Le choc d’inflation intervenu sous la présidence de Joe Biden a pesé lourd dans le discrédit subi par le camp démocrate lors des élections américaines du 5 novembre. Sur les quatre dernières années, l’inflation s’est établie à 5% par an en moyenne, avec une pointe à près de 9%. C’est plus du double de la tendance normale des dernières décennies. En conséquence, les électeurs ont en majorité choisi le camp républicain, assurant une large victoire à Donald Trump. Le paradoxe de ce choix est que sa plateforme économique est à première vue la plus inflationniste. 
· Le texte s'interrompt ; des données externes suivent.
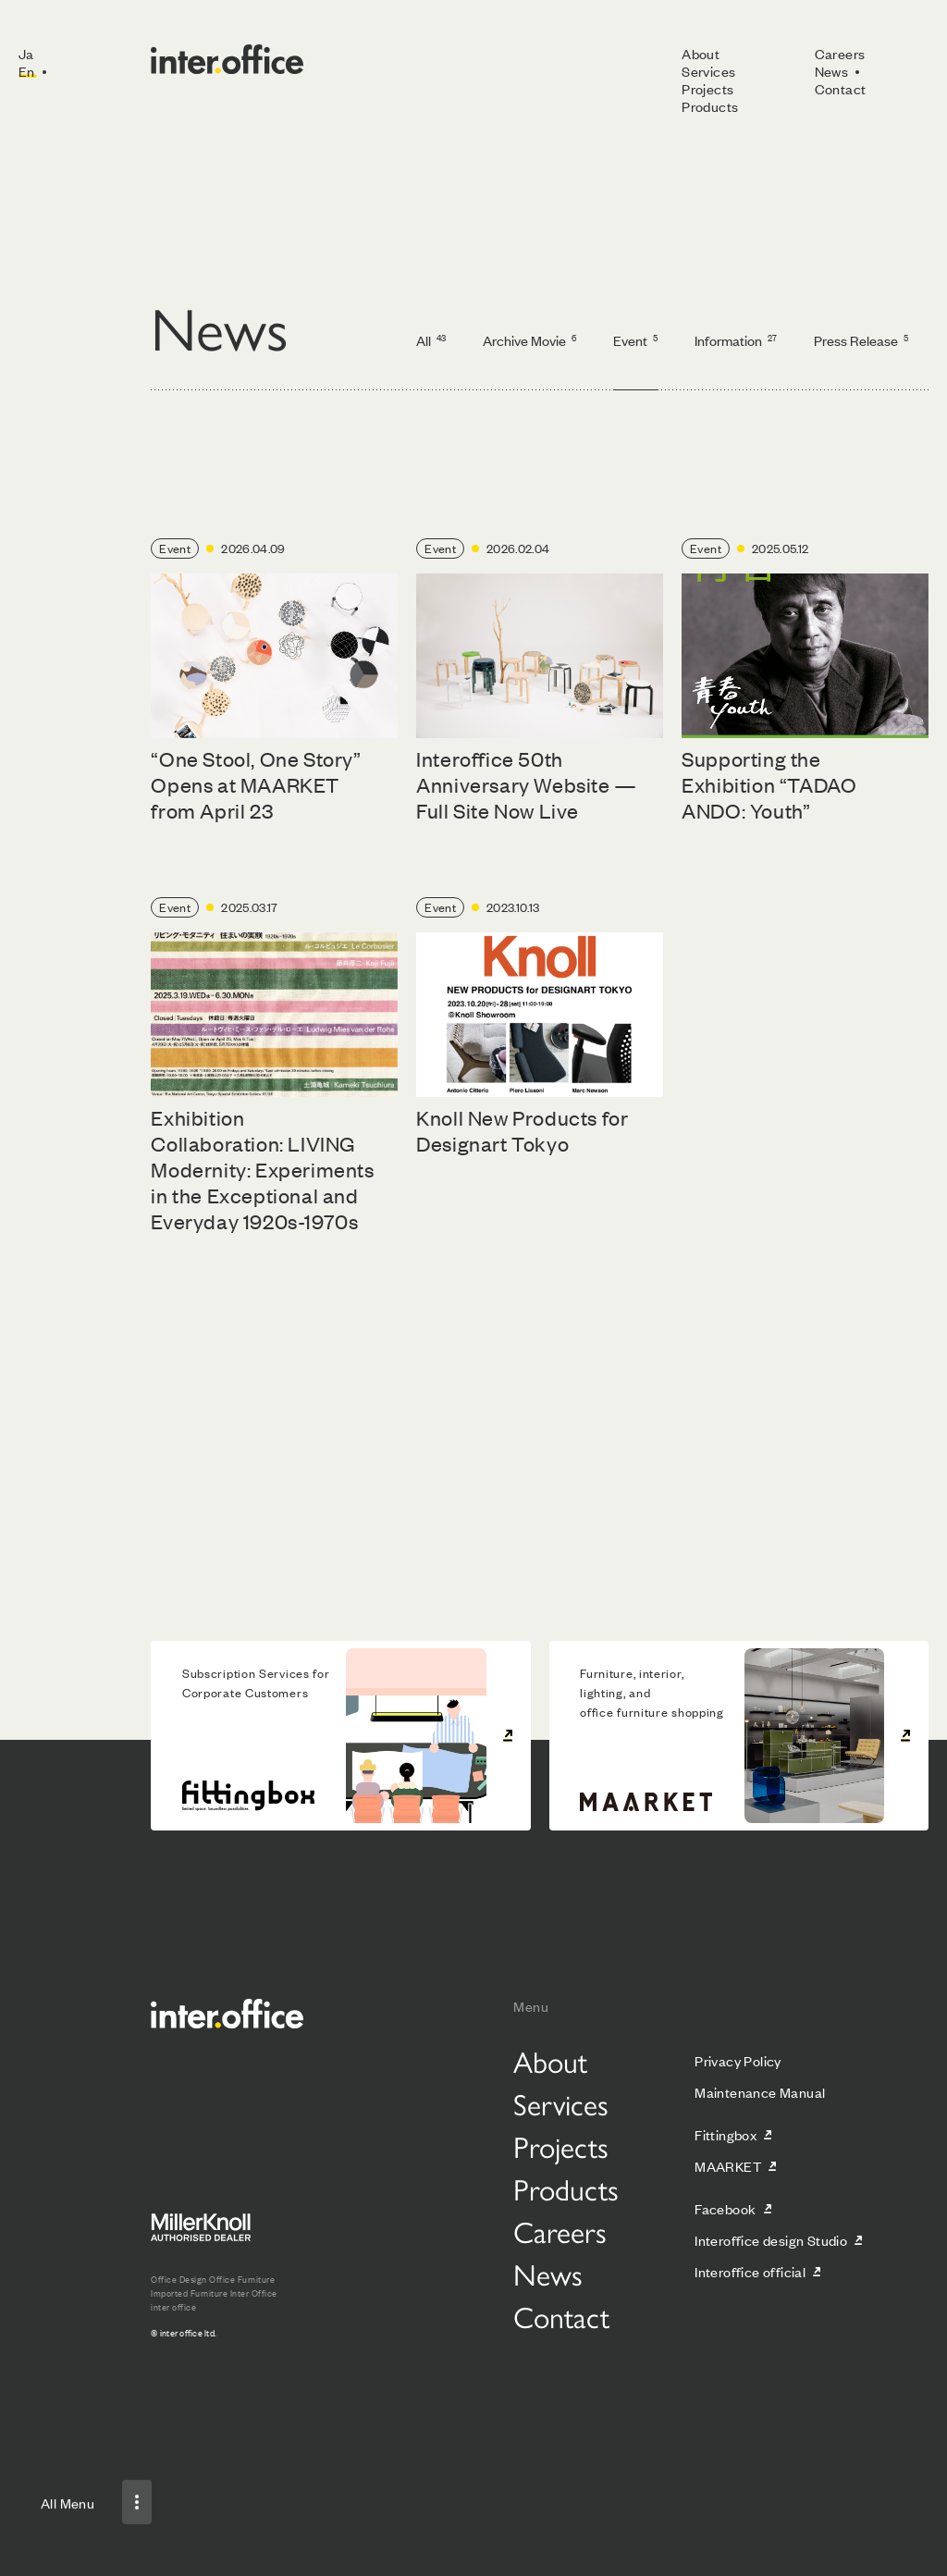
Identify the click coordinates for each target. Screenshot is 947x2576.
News (832, 71)
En (26, 71)
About (700, 53)
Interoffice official (750, 2271)
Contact (841, 88)
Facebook (725, 2208)
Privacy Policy (738, 2060)
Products (710, 106)
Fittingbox (725, 2134)
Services (708, 71)
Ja (26, 53)
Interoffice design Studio (771, 2239)
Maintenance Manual (760, 2091)
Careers (840, 53)
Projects (707, 88)
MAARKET (728, 2165)
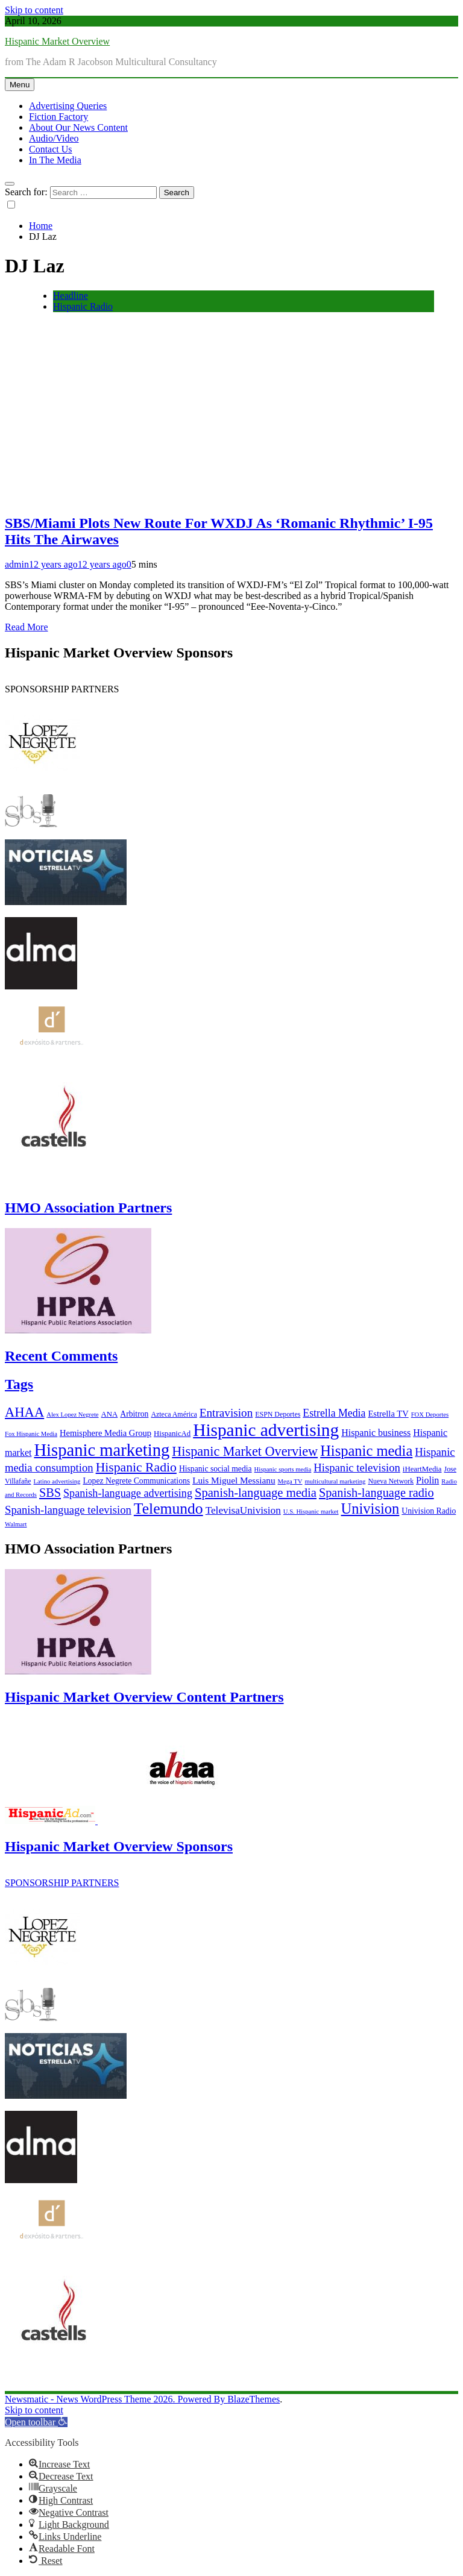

Au plan économique, les grandes idées de Donald Trump sont les mêmes qu’il y a huit ans, mais cette fois, il est mieux préparé pour les mettre en œuvre. En 2016, sa victoire avait surpris jusqu’à son équipe de campagne qui n’avait aucun plan pour former le futur gouvernement. Donald Trump s’était présenté comme un candidat hors « système » mais les principaux postes de son administration avaient échu à des Républicains traditionnels. Cela faisait contrepoids aux idées parfois radicales du 45ème président des Etats-Unis. En 2024, la situation est toute différente. Donald Trump a refaçonné le parti républicain à sa main et l’a amené à la victoire, ce qui crée des liens de dépendance parmi les nouveaux élus. Les premières nominations du futur 47ème président montrent qu’il entend s’entourer de personnes loyales et alignées sur ses vues. Cela n’exclut pas la compétence mais ce n’est pas certain dans tous les domaines.

 

Autre différence majeure, Donald Trump a gagné avec une marge confortable, obtenant 58% des voix du Collège électoral, sans le moindre soupçon de fraude ou d’ingérence étrangère. Cela lui donne une plus grande légitimité. Il a gagné le vote populaire. Tous ses ennuis judiciaires vont d’un coup être oubliés. D’importants think-tanks ont travaillé ces derniers mois dans son orbite et il peut compter sur de puissants relais à Wall Street et, via Elon Musk, dans les secteurs de pointe. Les Républicains ont aussi repris la majorité au Sénat. Leurs vues sont très bien représentées à la Cour Suprême.

 

En somme, jusqu’aux prochaines élections de mi-mandat fin 2026, il y a peu d’obstacles pouvant empêcher Donald Trump de mettre en œuvre son programme. Le principal frein pourrait venir des marchés financiers s’ils en venaient à la conclusion que cette politique causera plus de problèmes que de bénéfices.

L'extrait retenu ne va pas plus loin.